Killer Toon (South Korea) – This dark horror film revolves around a webtoon artist whose comic work foretells murder. The horrifying murder scenes parallel the cartoonist’s work making her a prime suspect. Once you hear the buzzwords Korean & Horror, you gotta check it out.
Lovers on the Bridge (France- 1991) – Leos Carax (one of my favorites) took nearly 3 years to make this film which is set in Paris on the Pont-Neuf bridge where two homeless people discover each other. This film leaves you with feelings that only classic cinema successfully can – grand gestures, touching moments, lasting impressions all with Leos’ genius hand. And after everything else, “We’ll always have Paris”
Ilo Ilo (Singapore)– Ye Ilo Ilo kya hai?!? Director Anthony Chen’s full-length debut film received a 15-min standing ovation at its Cannes premiere and not a minute longer as the organizers had to plead the audience to stop to maintain the screening schedule. Should I go on?! The movie chronicles the relationship between a young boy and his Filipino maid and is an autobiographical account of the Director’s equation with his maid whom he is reunited with after 16 years in Ilo Ilo, a province of Philipines, south-east of Panay islands.

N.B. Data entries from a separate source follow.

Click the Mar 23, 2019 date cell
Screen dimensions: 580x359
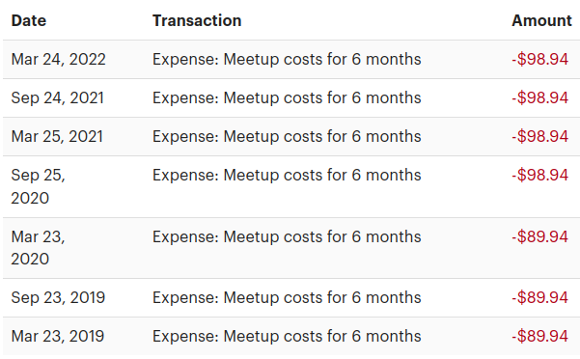click(x=58, y=336)
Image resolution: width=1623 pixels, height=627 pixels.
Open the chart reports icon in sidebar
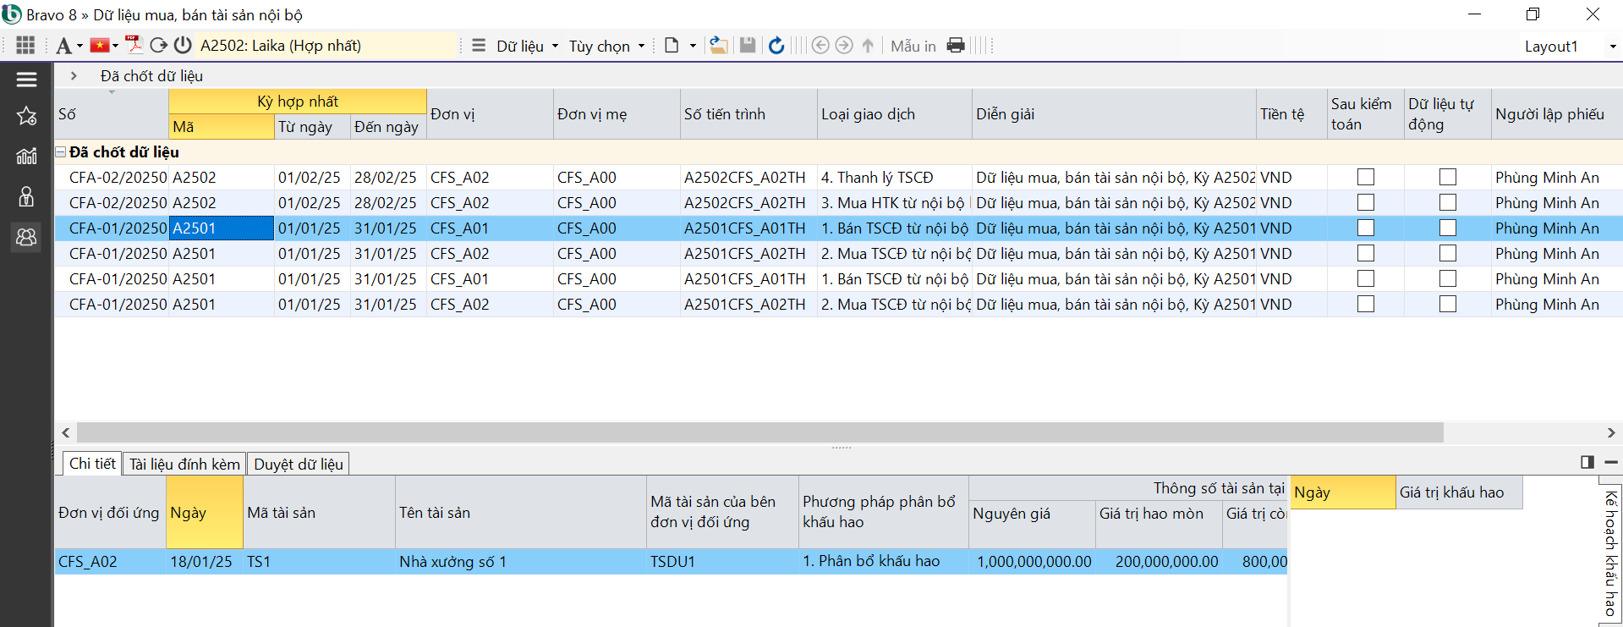click(26, 157)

Don Jon (USA) – Good old fashioned boy with a charming personality that helps him land women effortlessly is addicted to porn meets a beautiful girl (Scarlet Johannson) who has expectations of Hollywood romance in real life and another effortless performance by Julian Moore, who helps him sort out many issues. This movie is about how our boy finds larger meaning in life & love……blah blah – RomCom 🙂
A Touch of Sin (China) – This film revolves around four threads set in vastly different geographical & social milieus across modern China. These stories are inspired from real-life events and shows what the speedy economic expansion of China is doing to its populace. This should be a stunning portrayal of cruelty, vengeance and human abuse.
Before Midnight (USA) – In this follow-up to Before Sunrise and Before Sunset, we meet Jesse and Celine nine years later in Greece where they are now holidaying with their kids. Almost two decades have passed since their first meeting on that train bound for Vienna and am hoping they continue to give us hope on survival of a long term healthy relationship.

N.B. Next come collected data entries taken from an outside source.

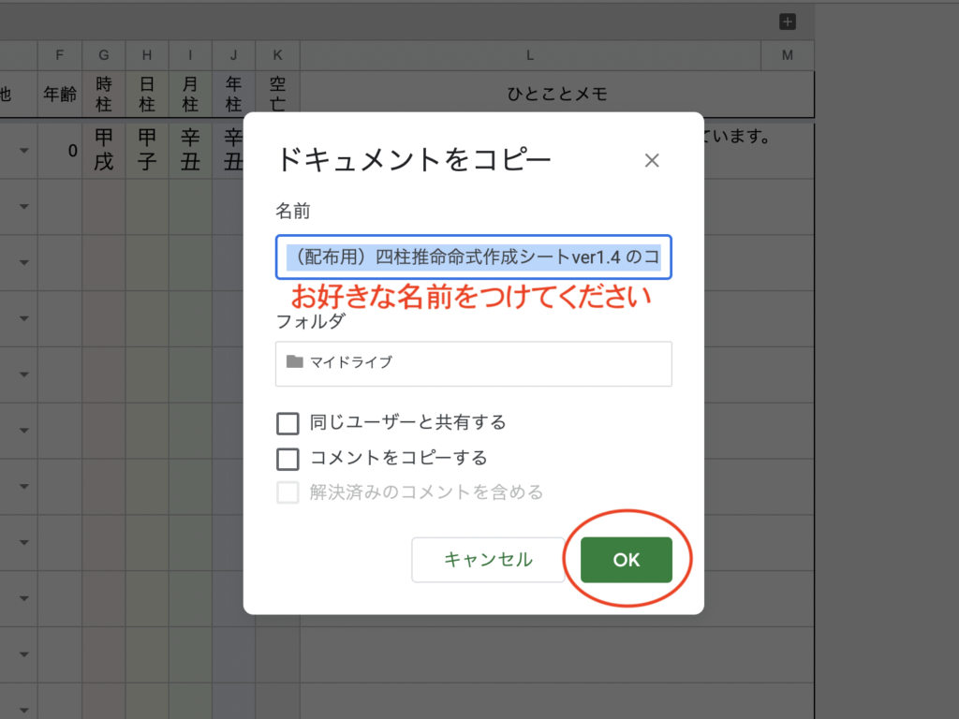Enable 同じユーザーと共有する checkbox
This screenshot has height=719, width=959.
288,424
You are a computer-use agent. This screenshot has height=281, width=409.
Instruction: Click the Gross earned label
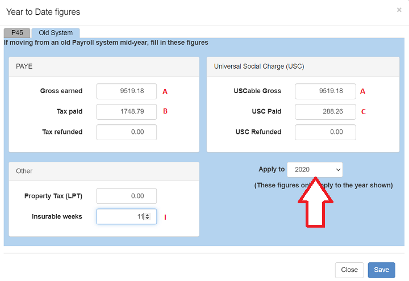61,91
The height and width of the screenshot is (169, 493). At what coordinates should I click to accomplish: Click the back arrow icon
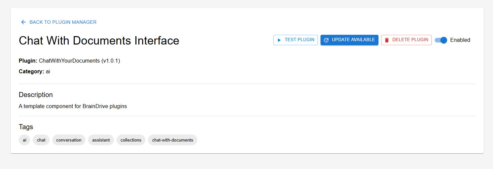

Qissa (India-Germany) – This Punjabi film has Irrfan Khan playing a Sikh in post colonial India who has to forge a new life due to the religious violence around partition time in 1947. He desperately wishes for a male heir but when his fourth daughter is born, he decides to fight destiny.
The Great Beauty- La grande bellezza (Italy)- The Guardian calls this movie a swooning love letter to Rome and Paolo Sorrentino’s greatest film yet. This visual treat is about an ageing party animal who is an arts journalist reflecting over lost love and missed opportunities. Also gripping is the underlying theme of need for social success and a blind eye of this botoxed society to the depressed & debased state of the country.
Blue is the warmest color (French) – One of the most eagerly awaited films this year inspired by a graphic novel ‘Blue Angel’, Blue is the warmest color is about a young lesbian couple and their intense, complicated story that spans a decade. Once you get over the explicit scenes, and probe further you’d realize that this film is as much about any other person not just gay, looking for love and a happy life. The film is surely to raise many questions on morality, identity, confusion, and all at a social price.
For those with more gumption and some time to spare, also check out ~ Inside Llewyn Lewis (Coen Brothers), Burning Bush (4hrs), Son of Cain (Spain), For those in peril, The Act of Killing, Fandry (Marathi), Face of Love (RomCom) & Le Passe (by Asghar Farhadi).